I just find it horribly unlikely that, in this version of reality, the Enterprise is still just going to run into the Botany Bay and wake up the super-humans like it did before. Space is too big for that.

Who says it'll be the Enterprise? My guess, the Klingons do, shortly after George Kirk's death. A Khan who's been among Klingons for the past 25 years....
 
So I'd say that three movies with Khan
Erm, evil guy with really big gun looking for revenge is a really old trope and/or archetype and not exclusively associated with Khan.

Now, had the previous two movies contained a bad guy who was also a genially-engineered superhuman dictator from the past, your statement might be true.
Shinzon is a revenge-hungry loner who wants to kill Picard (for whatever reasons). Same with Nero who wants to kill Spock (for whatever reasons) and in addition to that also basically has Kirk's "Khan!!!" line from TWOK.
That's as blunt as getting hit with a sledgehammer.

What you consider to be quintessential Khan played virtually no role in TWOK. You can easily watch the movie without knowing anything about his past and or caring that he is genetically engineered. His important choice, to go after Kirk, has after all little to do with his biological setup as the few exchanges with Joachim prove.
 
I just find it horribly unlikely that, in this version of reality, the Enterprise is still just going to run into the Botany Bay and wake up the super-humans like it did before. Space is too big for that.
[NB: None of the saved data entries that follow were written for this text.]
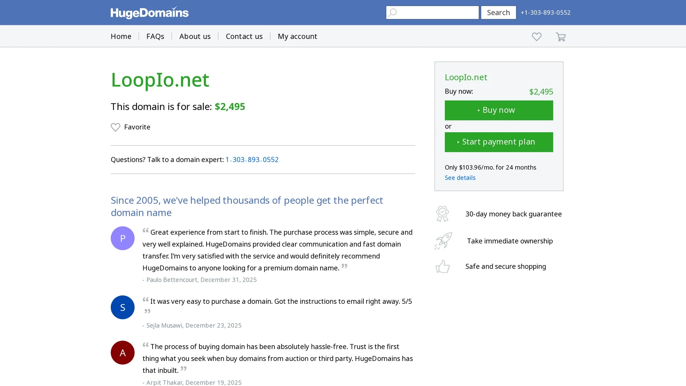This screenshot has height=386, width=686.
Task: Click the magnifier icon in search box
Action: pos(392,13)
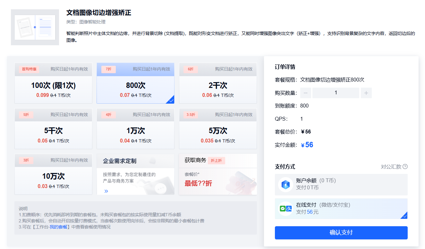The width and height of the screenshot is (425, 249).
Task: Click the minus quantity stepper button
Action: click(x=305, y=93)
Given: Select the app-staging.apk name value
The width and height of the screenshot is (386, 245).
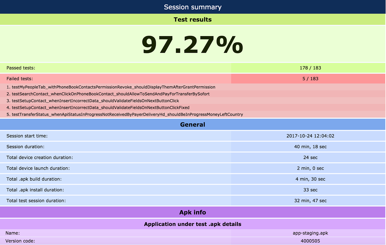Looking at the screenshot, I should coord(310,233).
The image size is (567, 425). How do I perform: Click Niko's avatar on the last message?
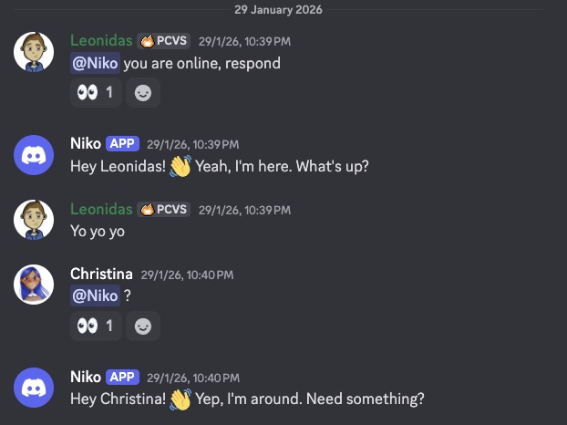33,388
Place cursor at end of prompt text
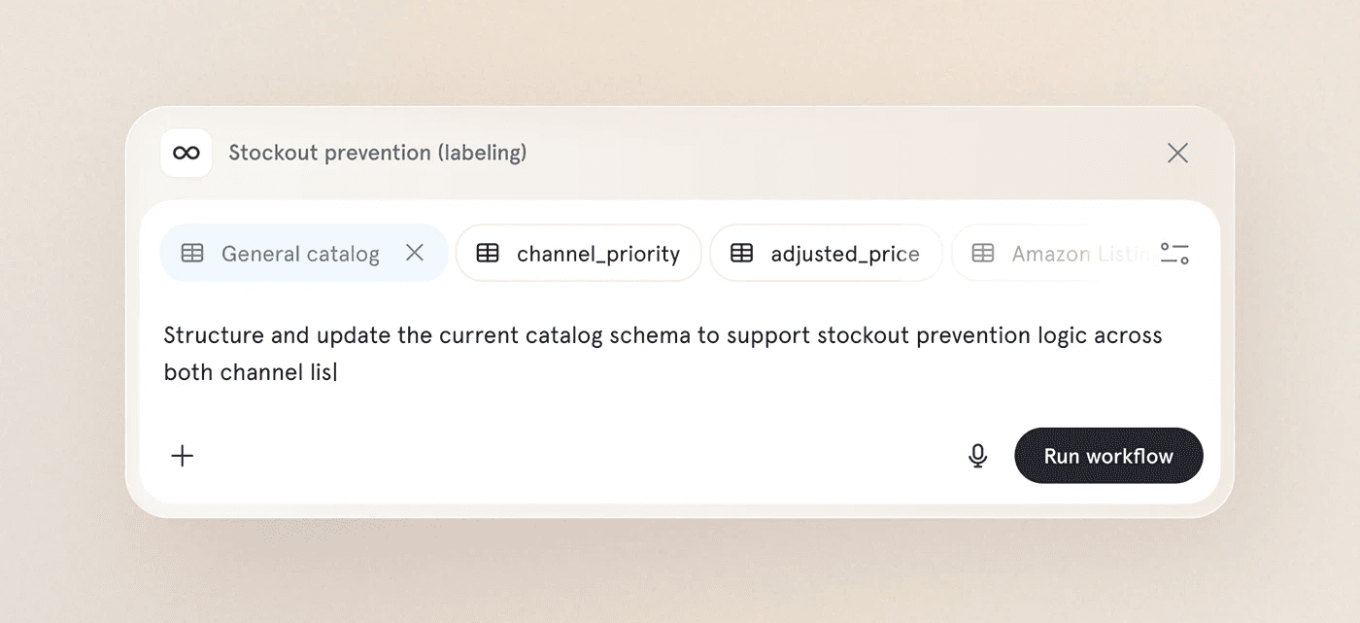Image resolution: width=1360 pixels, height=623 pixels. click(x=336, y=372)
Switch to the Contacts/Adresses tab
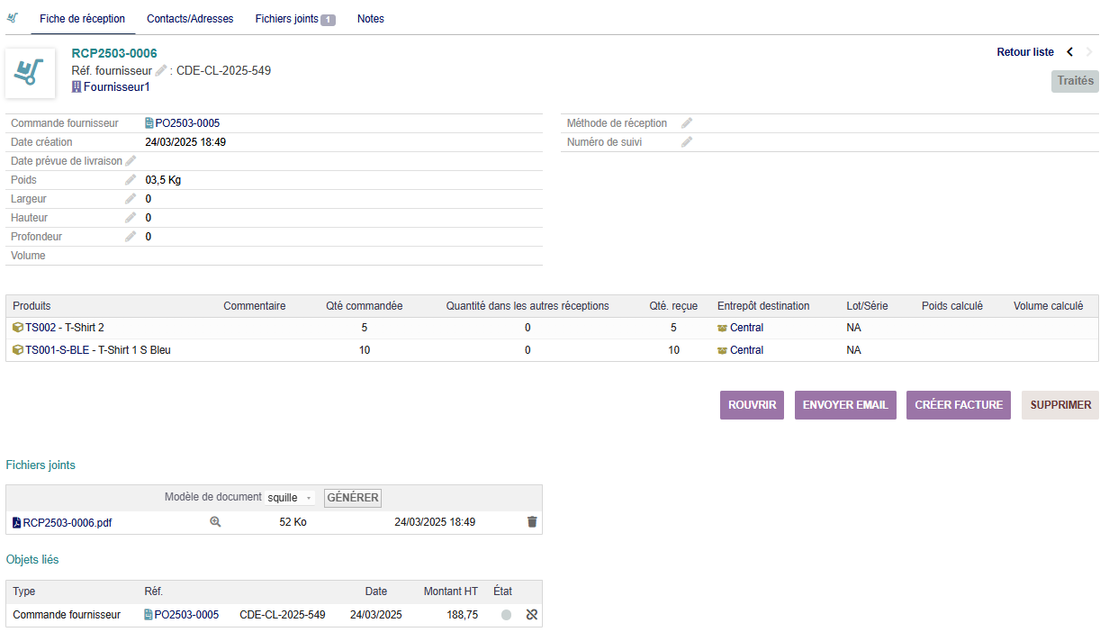 (x=190, y=19)
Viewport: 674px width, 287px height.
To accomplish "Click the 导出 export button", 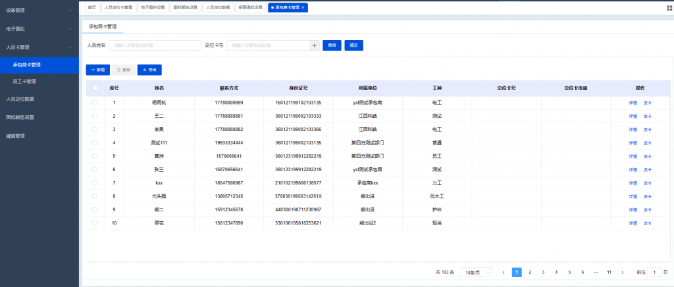I will 149,69.
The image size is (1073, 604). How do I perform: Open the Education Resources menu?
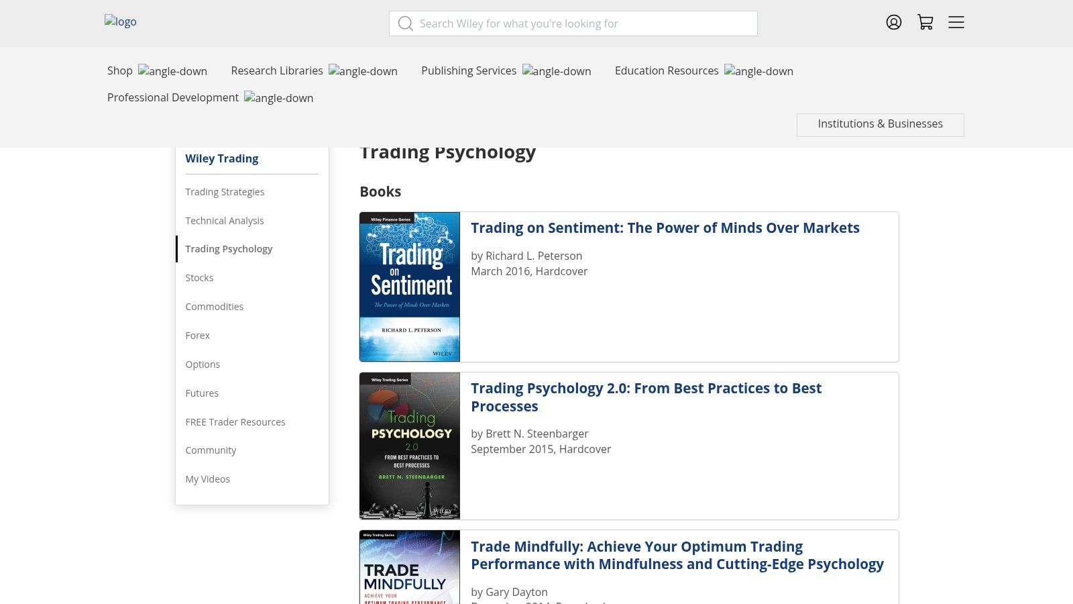(x=703, y=70)
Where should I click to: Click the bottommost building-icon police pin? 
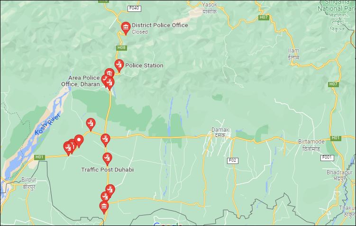pyautogui.click(x=104, y=208)
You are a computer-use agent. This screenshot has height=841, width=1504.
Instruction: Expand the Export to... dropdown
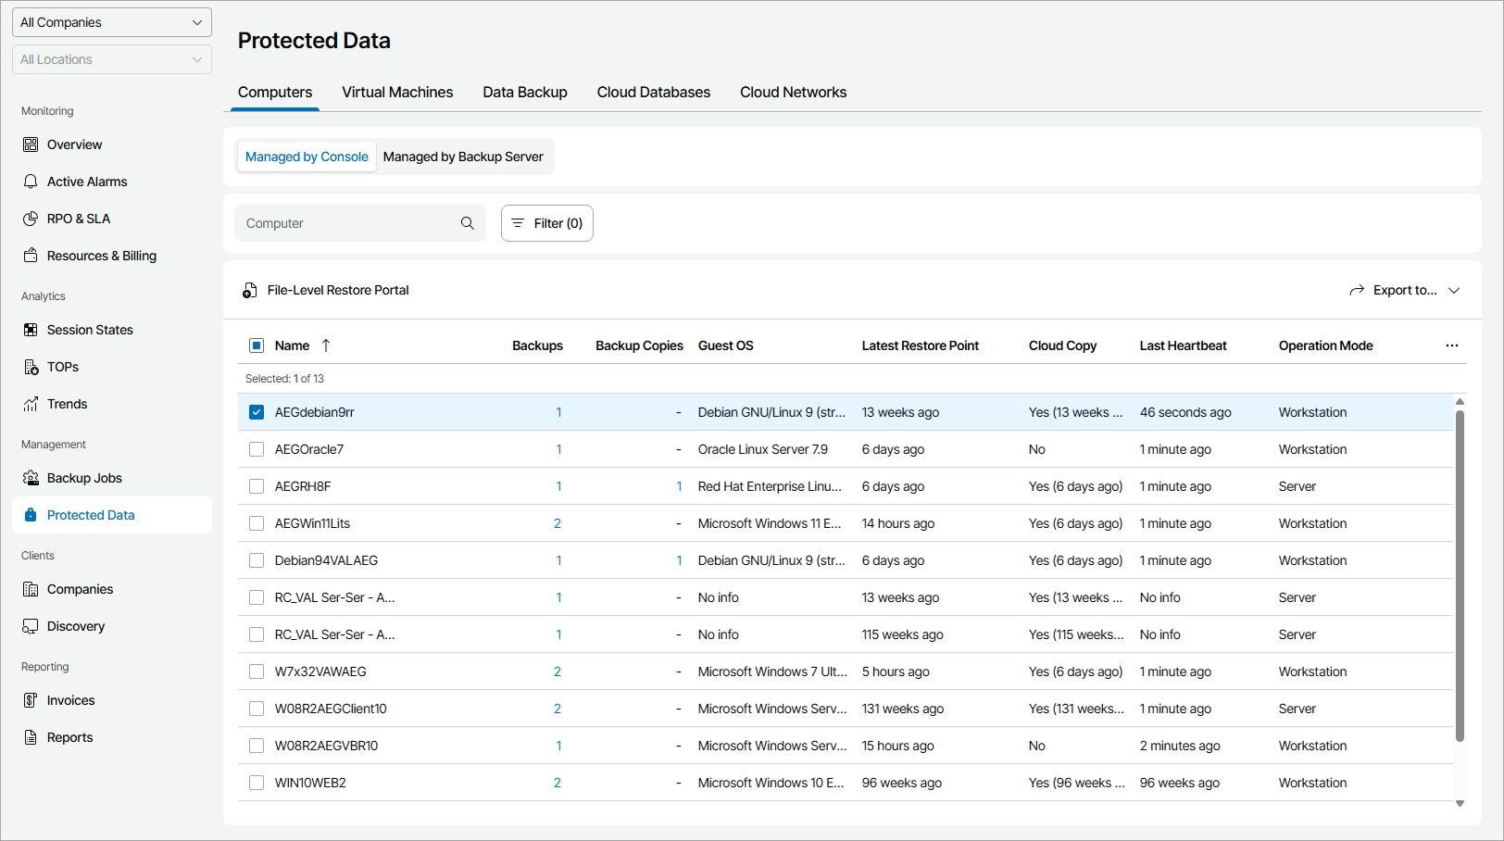coord(1405,290)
Who says it'll be the Enterprise? My guess, the Klingons do, shortly after George Kirk's death. A Khan who's been among Klingons for the past 25 years....

The Botany Bay is probably in Federation space (hard to imagine it travelling fast enough to get out of it!) so it seems highly unlikely the Klingons or Romulans would find it. Even if its in neutral space it's still highly improbable someone else would come across it. On the other hand the Federation have one person who knows almost exactly where it is. If anyone else finds it that will be the Kirk meets Spock Prime moment in the next film (not that a film isn't allowed one I suppose). Granted it probably won't seem that jarring (in the same way that the problems in TWOK seemed a lot less blatant than in STXI even though they might have about the same degree of implausibility once you think about it.).
 
"The Botany Bay is probably in Federation space (hard to imagine it travelling fast enough to get out of it!) so it seems highly unlikely the Klingons or Romulans would find it."


This is completely NON-canon, but it's an explanaiton that I kinda like. I read this years and years ago, and I have no idea who to credit, but it isn't my invention.

On several occasions the Trek crews have come accross old Earth vehicles in deep space, which couldn't possibly have gotten that far. "Space Seed" comes to mind, as does "The Neutral Zone" from TNG. The idea is that passing alien ships going at warp actually pull this vehicle into their warp bubble and "drag" it a ways before it just slows down again and ends up somewhere else. The paper I read with this explained it a whole lot better than I could, so it sounded very plausible, given the Trek universe. But you get the idea.